Pet Event Tracking Network (PETNet)— State, Federal Cooperation to Prevent Spread of Pet Food Related Diseases

Pet Event Tracking Network (PETNet)—

State, Federal Cooperation to Prevent Spread of Pet Food Related Diseases

0910-0680

JUSTIFICATION MEMORANDUM FOR 83-C CHANGE REQUEST

The Food and Drug Administration (FDA or we) is submitting this nonmaterial/non-substantive change request (83-C) to obtain Office of Management and Budget (OMB) approval of a rational questionnaire to be used on the Pet Event Tracking Network (PETNet) for voluntary animal food/feed adverse event reporting. We currently have OMB approval to receive two types of reports via the tracking network: reports of pet food related illness and product defects associated with dog food, cat food, and food for other pets, which are submitted via the Pet Event Tracking Network (PETNet); and, reports of animal food-related illness and product defects associated with animal food for livestock animals, aquaculture species, and horses, which are submitted via LivestockNet. The third rational questionnaire is written with descriptive language specific to reports of animal food-related illness and product defects associated with specific laboratory food samples (SampleNet). For the purposes of this 83-C request, there is no change to the type of information currently being requested; we are seeking to make the tracking network available to submitters who choose to make voluntary adverse event reports about specific samples of animal food/feed.

Currently, reporters (Federal, State, and Territorial regulatory and public health agency employees with membership access to the tracking network) may voluntarily choose to electronically submit adverse event reports about animal food/feed. With the new questionnaire, respondents will be permitted to select whether to characterize their adverse event report as relating to a specific laboratory sample of animal food/feed.

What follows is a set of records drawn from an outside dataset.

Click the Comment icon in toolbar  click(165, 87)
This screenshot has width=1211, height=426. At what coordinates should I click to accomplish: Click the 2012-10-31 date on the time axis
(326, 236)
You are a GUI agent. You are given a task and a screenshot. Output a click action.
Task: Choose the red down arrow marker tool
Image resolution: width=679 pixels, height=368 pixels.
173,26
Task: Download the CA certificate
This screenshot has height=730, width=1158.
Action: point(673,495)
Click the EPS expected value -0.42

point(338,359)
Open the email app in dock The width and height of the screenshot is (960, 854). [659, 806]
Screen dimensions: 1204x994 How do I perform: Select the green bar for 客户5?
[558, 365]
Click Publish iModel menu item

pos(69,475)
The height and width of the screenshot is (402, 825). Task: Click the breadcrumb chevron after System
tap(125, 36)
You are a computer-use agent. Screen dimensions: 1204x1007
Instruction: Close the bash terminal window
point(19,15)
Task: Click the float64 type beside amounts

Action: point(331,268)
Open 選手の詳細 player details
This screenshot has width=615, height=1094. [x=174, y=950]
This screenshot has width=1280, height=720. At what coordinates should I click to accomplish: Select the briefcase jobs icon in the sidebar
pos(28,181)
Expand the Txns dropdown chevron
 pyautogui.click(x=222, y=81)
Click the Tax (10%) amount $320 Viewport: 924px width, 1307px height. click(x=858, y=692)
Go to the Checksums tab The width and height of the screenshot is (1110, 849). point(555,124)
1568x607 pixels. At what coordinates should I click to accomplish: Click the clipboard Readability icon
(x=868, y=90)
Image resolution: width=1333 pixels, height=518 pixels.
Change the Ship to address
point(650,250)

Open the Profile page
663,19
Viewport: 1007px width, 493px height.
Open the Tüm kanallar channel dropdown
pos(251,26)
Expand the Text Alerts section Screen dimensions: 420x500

Information submitted is similar to the type of information currently submitted and will include descriptive information about the product, the laboratory/reporter, and the related complaint/product defect. FDA expects that this characterization will not cause any change to the average burden per response, which will remain at 15 minutes.

We request OMB approval of the new rational questionnaire for the Pet Event Tracking Network (PETNet) as a "non-substantive, non-material" change.